• EXERCISE GOAL
Run through the records and, wherever a line holds the word "list", return that line.
--- START ---
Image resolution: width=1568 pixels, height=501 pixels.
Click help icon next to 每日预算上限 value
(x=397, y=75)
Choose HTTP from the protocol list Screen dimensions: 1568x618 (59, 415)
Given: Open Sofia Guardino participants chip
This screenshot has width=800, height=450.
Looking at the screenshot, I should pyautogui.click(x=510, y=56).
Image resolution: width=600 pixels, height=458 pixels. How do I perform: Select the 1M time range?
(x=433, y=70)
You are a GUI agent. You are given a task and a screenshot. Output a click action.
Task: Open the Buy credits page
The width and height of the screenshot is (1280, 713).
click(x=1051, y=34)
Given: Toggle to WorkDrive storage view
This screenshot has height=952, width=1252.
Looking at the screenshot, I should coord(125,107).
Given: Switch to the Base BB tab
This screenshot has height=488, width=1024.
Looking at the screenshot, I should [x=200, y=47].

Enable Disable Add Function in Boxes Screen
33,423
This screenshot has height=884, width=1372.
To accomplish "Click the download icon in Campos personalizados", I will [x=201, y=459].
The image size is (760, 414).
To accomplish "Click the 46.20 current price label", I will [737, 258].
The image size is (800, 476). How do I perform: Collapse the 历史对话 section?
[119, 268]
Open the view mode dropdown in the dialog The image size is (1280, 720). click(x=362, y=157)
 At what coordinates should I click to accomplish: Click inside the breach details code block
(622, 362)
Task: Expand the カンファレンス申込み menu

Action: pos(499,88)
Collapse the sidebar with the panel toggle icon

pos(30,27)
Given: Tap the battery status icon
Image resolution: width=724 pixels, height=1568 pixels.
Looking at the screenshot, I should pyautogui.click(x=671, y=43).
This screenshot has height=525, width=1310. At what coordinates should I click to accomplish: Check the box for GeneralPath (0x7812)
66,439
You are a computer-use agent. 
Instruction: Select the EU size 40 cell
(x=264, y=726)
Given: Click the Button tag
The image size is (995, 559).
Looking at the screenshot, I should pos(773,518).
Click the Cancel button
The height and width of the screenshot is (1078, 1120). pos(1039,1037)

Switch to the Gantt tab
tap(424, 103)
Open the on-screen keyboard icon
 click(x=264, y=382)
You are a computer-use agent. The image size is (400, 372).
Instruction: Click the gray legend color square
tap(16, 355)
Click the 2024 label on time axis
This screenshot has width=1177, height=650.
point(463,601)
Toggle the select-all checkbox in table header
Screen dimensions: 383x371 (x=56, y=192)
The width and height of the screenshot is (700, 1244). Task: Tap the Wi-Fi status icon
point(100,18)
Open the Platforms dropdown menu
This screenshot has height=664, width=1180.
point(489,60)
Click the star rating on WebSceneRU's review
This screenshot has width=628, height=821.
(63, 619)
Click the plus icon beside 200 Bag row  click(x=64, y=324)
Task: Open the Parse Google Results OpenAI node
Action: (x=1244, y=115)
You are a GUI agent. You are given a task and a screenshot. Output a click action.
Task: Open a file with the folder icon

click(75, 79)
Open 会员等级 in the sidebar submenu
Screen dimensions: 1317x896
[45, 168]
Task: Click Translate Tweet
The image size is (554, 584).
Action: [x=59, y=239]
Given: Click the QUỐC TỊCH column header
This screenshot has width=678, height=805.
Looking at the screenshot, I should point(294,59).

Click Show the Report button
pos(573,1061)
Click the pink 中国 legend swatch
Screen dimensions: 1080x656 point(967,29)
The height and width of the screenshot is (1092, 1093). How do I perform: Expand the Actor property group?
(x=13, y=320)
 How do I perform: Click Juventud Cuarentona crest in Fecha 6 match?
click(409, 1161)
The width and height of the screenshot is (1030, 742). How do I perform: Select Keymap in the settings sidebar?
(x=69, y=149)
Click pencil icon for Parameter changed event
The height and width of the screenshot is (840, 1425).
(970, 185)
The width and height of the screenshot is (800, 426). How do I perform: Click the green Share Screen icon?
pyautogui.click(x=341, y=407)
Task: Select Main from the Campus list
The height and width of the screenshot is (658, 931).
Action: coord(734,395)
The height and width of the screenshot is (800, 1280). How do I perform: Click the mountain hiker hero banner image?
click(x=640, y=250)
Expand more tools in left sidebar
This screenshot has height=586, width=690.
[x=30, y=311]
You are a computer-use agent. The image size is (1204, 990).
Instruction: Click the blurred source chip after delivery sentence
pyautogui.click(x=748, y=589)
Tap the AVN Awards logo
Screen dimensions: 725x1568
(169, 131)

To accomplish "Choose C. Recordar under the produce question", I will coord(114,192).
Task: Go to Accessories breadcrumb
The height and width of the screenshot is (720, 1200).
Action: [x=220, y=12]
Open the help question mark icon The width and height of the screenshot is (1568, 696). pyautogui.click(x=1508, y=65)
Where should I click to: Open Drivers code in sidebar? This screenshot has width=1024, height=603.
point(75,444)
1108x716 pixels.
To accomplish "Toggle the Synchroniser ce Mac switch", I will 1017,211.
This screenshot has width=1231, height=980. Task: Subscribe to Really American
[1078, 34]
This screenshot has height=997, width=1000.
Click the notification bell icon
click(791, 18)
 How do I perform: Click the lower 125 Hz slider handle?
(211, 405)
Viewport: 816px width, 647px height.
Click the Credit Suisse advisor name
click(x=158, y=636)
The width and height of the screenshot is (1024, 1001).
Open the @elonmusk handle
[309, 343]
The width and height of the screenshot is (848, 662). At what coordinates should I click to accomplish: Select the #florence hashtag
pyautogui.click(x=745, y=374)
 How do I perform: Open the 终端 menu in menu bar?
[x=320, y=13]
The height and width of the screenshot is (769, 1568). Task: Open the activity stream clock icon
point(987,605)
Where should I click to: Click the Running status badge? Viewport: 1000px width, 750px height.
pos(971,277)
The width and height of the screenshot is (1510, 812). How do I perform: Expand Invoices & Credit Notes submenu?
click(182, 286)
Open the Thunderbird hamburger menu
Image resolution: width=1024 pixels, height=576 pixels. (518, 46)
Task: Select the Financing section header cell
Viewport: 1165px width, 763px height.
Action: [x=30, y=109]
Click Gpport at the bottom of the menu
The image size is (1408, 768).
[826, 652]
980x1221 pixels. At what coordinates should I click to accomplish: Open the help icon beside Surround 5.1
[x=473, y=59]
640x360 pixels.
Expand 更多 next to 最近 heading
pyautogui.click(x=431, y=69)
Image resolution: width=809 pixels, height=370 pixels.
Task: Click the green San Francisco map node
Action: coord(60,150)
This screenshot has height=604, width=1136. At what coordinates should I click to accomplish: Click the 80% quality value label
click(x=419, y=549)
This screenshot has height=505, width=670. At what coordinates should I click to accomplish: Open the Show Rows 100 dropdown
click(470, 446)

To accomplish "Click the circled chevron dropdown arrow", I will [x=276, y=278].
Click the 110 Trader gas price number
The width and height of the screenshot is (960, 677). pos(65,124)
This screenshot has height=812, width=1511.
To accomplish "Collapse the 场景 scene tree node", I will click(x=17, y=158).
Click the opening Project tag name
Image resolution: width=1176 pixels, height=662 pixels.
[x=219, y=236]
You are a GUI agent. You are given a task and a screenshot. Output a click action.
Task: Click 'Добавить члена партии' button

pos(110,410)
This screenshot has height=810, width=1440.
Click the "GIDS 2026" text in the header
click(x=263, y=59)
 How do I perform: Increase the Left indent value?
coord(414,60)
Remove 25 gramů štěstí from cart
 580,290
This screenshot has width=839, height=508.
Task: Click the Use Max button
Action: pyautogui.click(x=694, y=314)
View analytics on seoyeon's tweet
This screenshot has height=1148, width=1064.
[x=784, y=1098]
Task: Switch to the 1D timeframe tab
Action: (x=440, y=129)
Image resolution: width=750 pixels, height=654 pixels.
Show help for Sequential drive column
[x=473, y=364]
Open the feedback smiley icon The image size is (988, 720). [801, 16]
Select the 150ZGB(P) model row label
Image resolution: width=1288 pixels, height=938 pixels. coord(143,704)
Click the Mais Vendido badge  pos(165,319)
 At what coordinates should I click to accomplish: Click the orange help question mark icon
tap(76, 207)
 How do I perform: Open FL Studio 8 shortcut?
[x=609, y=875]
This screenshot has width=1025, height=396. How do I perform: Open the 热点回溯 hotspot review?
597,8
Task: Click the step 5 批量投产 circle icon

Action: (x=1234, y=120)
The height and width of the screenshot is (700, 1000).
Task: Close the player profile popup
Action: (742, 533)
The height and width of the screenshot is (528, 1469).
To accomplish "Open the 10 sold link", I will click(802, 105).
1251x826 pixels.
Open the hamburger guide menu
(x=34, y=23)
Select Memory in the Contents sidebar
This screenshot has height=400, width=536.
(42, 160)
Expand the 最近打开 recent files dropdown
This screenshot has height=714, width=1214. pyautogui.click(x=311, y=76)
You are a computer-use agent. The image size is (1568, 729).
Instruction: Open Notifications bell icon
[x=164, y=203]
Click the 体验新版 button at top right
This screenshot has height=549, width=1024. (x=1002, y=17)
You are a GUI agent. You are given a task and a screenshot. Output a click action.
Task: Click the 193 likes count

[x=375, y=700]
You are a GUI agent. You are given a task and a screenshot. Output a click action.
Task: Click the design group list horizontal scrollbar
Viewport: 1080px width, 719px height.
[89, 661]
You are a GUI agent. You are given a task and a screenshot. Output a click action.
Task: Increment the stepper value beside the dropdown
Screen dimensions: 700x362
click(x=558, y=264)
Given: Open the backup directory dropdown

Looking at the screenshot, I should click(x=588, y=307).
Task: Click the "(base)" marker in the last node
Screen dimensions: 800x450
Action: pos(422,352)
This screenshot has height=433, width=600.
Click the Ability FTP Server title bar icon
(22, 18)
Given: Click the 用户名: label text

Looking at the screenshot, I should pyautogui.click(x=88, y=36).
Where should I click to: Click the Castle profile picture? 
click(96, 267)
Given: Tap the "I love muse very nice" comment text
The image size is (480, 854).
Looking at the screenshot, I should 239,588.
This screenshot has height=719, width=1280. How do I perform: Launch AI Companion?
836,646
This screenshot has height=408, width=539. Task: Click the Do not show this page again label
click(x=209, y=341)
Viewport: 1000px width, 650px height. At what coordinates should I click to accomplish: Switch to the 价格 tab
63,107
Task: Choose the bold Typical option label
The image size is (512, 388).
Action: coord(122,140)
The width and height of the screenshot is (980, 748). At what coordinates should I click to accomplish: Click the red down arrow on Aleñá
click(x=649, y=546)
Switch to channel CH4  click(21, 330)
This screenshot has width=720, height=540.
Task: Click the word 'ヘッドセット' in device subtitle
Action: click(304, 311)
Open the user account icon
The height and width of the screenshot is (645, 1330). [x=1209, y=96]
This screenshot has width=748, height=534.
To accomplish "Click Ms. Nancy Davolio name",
--- END ---
• COMPLETED TASK
Choose HTTP from the protocol list Screen dimensions: 1568x618 (59, 415)
Task: Select Main from the Campus list
Task: Click the design group list horizontal scrollbar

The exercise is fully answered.